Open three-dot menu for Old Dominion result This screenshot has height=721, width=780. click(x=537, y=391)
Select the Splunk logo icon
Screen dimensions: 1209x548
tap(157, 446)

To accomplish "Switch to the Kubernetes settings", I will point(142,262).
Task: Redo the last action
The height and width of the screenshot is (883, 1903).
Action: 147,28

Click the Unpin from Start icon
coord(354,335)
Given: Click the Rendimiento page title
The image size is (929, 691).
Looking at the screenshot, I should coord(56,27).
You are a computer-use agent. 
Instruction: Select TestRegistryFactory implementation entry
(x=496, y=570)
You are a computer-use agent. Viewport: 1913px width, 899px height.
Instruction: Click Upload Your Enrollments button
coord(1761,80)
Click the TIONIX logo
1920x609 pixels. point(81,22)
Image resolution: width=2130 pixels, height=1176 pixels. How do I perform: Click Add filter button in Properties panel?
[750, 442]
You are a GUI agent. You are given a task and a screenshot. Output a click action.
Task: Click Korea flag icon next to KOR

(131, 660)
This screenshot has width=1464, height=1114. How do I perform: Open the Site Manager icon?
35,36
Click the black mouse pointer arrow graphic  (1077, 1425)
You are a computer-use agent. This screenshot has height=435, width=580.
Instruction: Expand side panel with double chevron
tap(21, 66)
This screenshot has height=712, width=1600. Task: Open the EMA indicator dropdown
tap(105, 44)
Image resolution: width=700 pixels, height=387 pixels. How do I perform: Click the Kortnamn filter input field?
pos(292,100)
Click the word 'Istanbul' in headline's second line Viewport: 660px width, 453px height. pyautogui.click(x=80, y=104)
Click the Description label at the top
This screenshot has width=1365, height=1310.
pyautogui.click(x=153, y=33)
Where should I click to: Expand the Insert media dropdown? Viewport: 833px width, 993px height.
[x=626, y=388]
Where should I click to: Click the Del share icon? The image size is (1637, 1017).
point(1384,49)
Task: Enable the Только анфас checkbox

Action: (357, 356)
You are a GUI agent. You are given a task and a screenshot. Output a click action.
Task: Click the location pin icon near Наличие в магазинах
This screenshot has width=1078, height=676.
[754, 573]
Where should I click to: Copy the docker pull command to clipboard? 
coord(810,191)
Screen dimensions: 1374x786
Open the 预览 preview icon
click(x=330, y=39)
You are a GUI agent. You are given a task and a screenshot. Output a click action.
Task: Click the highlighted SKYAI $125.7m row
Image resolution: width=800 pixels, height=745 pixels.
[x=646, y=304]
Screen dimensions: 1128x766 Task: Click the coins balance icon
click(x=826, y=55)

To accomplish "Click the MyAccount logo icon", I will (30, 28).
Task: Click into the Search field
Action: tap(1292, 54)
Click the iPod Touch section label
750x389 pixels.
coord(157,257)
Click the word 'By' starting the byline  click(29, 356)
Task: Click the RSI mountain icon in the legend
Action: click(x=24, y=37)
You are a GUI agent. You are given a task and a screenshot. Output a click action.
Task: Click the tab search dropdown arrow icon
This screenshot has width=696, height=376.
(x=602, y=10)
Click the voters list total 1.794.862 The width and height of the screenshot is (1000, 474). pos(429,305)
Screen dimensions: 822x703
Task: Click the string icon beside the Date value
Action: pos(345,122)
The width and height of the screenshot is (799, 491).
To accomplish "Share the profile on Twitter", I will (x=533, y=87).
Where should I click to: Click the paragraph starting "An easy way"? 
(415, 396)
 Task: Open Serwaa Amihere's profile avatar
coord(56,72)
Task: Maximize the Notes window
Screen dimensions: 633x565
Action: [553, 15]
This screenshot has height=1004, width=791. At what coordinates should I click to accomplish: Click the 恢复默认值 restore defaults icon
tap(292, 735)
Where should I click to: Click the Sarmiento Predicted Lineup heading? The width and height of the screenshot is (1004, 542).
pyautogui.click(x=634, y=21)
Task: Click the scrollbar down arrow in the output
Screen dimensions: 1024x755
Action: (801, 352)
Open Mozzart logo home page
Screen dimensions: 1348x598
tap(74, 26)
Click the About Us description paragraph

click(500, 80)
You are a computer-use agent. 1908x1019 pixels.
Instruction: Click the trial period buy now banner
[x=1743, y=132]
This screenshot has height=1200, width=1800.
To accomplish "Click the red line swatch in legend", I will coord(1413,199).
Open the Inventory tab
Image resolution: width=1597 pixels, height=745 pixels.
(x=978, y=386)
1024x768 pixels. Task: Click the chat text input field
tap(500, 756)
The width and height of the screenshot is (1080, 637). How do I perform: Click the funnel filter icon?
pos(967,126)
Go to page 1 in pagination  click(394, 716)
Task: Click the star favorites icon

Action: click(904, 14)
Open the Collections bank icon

· · ·

Repeat the records. Match them exactly.

ANSWER BOX >>
Open three-dot menu for Old Dominion result This screenshot has height=721, width=780. click(x=537, y=391)
Select the Splunk logo icon
Screen dimensions: 1209x548
tap(157, 446)

To accomplish "Switch to the Kubernetes settings", I will point(142,262).
Task: Redo the last action
The height and width of the screenshot is (883, 1903).
Action: 147,28

Click the Unpin from Start icon
coord(354,335)
Given: Click the Rendimiento page title
The image size is (929, 691).
Looking at the screenshot, I should coord(56,27).
You are a computer-use agent. 
Instruction: Select TestRegistryFactory implementation entry
(x=496, y=570)
You are a computer-use agent. Viewport: 1913px width, 899px height.
Instruction: Click Upload Your Enrollments button
coord(1761,80)
Click the TIONIX logo
1920x609 pixels. point(81,22)
Image resolution: width=2130 pixels, height=1176 pixels. How do I perform: Click Add filter button in Properties panel?
[750, 442]
You are a GUI agent. You are given a task and a screenshot. Output a click action.
Task: Click Korea flag icon next to KOR

(131, 660)
This screenshot has width=1464, height=1114. How do I perform: Open the Site Manager icon?
35,36
Click the black mouse pointer arrow graphic  (1077, 1425)
You are a computer-use agent. This screenshot has height=435, width=580.
Instruction: Expand side panel with double chevron
tap(21, 66)
This screenshot has height=712, width=1600. Task: Open the EMA indicator dropdown
tap(105, 44)
Image resolution: width=700 pixels, height=387 pixels. How do I perform: Click the Kortnamn filter input field?
pos(292,100)
Click the word 'Istanbul' in headline's second line Viewport: 660px width, 453px height. pyautogui.click(x=80, y=104)
Click the Description label at the top
This screenshot has width=1365, height=1310.
pyautogui.click(x=153, y=33)
Where should I click to: Expand the Insert media dropdown? Viewport: 833px width, 993px height.
[x=626, y=388]
Where should I click to: Click the Del share icon? The image size is (1637, 1017).
point(1384,49)
Task: Enable the Только анфас checkbox

Action: (357, 356)
You are a GUI agent. You are given a task and a screenshot. Output a click action.
Task: Click the location pin icon near Наличие в магазинах
This screenshot has width=1078, height=676.
[754, 573]
Where should I click to: Copy the docker pull command to clipboard? 
coord(810,191)
Screen dimensions: 1374x786
Open the 预览 preview icon
click(x=330, y=39)
You are a GUI agent. You are given a task and a screenshot. Output a click action.
Task: Click the highlighted SKYAI $125.7m row
Image resolution: width=800 pixels, height=745 pixels.
[x=646, y=304]
Screen dimensions: 1128x766 Task: Click the coins balance icon
click(x=826, y=55)

To accomplish "Click the MyAccount logo icon", I will (30, 28).
Task: Click into the Search field
Action: tap(1292, 54)
Click the iPod Touch section label
750x389 pixels.
coord(157,257)
Click the word 'By' starting the byline  click(29, 356)
Task: Click the RSI mountain icon in the legend
Action: click(x=24, y=37)
You are a GUI agent. You are given a task and a screenshot. Output a click action.
Task: Click the tab search dropdown arrow icon
This screenshot has width=696, height=376.
(x=602, y=10)
Click the voters list total 1.794.862 The width and height of the screenshot is (1000, 474). pos(429,305)
Screen dimensions: 822x703
Task: Click the string icon beside the Date value
Action: pos(345,122)
The width and height of the screenshot is (799, 491).
To accomplish "Share the profile on Twitter", I will (x=533, y=87).
Where should I click to: Click the paragraph starting "An easy way"? 
(415, 396)
 Task: Open Serwaa Amihere's profile avatar
coord(56,72)
Task: Maximize the Notes window
Screen dimensions: 633x565
Action: [553, 15]
This screenshot has height=1004, width=791. At what coordinates should I click to accomplish: Click the 恢复默认值 restore defaults icon
tap(292, 735)
Where should I click to: Click the Sarmiento Predicted Lineup heading? The width and height of the screenshot is (1004, 542).
pyautogui.click(x=634, y=21)
Task: Click the scrollbar down arrow in the output
Screen dimensions: 1024x755
Action: (801, 352)
Open Mozzart logo home page
Screen dimensions: 1348x598
tap(74, 26)
Click the About Us description paragraph

click(500, 80)
You are a computer-use agent. 1908x1019 pixels.
Instruction: Click the trial period buy now banner
[x=1743, y=132]
This screenshot has height=1200, width=1800.
To accomplish "Click the red line swatch in legend", I will coord(1413,199).
Open the Inventory tab
Image resolution: width=1597 pixels, height=745 pixels.
(x=978, y=386)
1024x768 pixels. Task: Click the chat text input field
tap(500, 756)
The width and height of the screenshot is (1080, 637). How do I perform: Click the funnel filter icon?
pos(967,126)
Go to page 1 in pagination  click(394, 716)
Task: Click the star favorites icon

Action: click(904, 14)
Open the Collections bank icon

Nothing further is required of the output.